Making this ketchup is an ideal way to make use the fruits that are in such abundance during the fall. Choose firm, ripe fruit if you would like to have chunks of fruit in your ketchup.
The choice of spices can vary, depending on your personal preference. We have a soft spot for Creton spices because the warming flavours that the cloves and mace remind us of old-fashioned ketchup.
- 10 medium tomatoes
- 2 peaches
- 2 pears
- 2 apples
- 6 red plums
- 2 onions
- 2 celery branches
- 1 small red Bell pepper
- 1 small green Bell pepper
- 2 cups seedless green grapes
- 3 cups cider vinegar
- 1 ½ cups maple syrup
- 3 Tbsp sea salt
- 2 Tbsp Creton spices or 3 Tbsp Ketchup spice blend*
- 4 Tbsp yellow mustard seeds
* You can replace this spice blend with cinnamon, cloves, nutmeg, coriander seeds and black pepper.
Scald the tomatoes and peaches for 20-30 seconds. Let cool in cold water before peeling.
Chop the tomatoes. Cut the peaches into cubes.
Peel and deseed the apples and pears. Cut into cubes.
Remove the seed from the plums and cut into pieces.
Dice the onion, celery and Bell peppers.
De-stem the grapes.
Place all the prepared fruits and vegetables in a large pan. Pour in the vinegar, maple syrup and add salt.

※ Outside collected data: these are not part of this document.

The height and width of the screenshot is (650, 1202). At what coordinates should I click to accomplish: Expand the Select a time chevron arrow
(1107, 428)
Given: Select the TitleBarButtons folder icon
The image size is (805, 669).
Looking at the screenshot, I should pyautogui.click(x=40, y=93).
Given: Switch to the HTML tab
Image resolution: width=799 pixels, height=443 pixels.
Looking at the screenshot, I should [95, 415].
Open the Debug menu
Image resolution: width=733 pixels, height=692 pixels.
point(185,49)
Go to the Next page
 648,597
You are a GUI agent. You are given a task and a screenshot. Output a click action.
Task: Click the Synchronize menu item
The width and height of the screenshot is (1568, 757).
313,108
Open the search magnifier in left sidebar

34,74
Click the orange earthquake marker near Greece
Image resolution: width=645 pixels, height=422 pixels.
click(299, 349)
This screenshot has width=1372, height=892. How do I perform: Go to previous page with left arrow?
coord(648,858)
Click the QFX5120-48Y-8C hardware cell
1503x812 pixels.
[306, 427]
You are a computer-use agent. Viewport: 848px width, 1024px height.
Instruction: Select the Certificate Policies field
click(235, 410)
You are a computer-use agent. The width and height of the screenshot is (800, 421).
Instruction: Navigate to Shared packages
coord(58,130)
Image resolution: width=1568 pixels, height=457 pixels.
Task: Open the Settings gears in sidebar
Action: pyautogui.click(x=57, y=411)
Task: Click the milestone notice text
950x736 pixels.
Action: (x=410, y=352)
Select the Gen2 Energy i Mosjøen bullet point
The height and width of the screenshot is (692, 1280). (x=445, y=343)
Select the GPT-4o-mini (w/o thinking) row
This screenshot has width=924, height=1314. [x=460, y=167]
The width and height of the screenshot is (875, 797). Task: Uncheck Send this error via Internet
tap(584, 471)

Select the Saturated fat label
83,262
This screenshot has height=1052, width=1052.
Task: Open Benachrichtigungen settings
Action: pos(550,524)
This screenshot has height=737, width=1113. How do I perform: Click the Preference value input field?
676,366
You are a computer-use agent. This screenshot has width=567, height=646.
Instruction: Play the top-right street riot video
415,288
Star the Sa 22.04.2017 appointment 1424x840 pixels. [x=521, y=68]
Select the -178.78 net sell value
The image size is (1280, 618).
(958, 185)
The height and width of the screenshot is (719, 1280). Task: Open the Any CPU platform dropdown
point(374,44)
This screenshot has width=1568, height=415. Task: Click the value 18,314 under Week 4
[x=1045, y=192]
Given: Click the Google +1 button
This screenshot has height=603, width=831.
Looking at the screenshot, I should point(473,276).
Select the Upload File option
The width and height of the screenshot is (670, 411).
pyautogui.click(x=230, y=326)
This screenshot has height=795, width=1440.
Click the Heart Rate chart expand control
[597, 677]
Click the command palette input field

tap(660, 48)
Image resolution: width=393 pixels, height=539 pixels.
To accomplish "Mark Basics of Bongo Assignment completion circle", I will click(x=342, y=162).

Bring to a boil and reduce the heat to low, continue cooking, stirring often.
When the fruits begin to fall apart and the cooking juices thicken (after about one hour), grind the Creton spices and add them to the pan, along with the whole mustard seeds.
Continue cooking for 15 minuts. Taste and correct the salt, spices, vinegar or maple syrup, to your taste. Cook for another 5 minutes. Immediately pour into sterilized jars and tightly close the covers.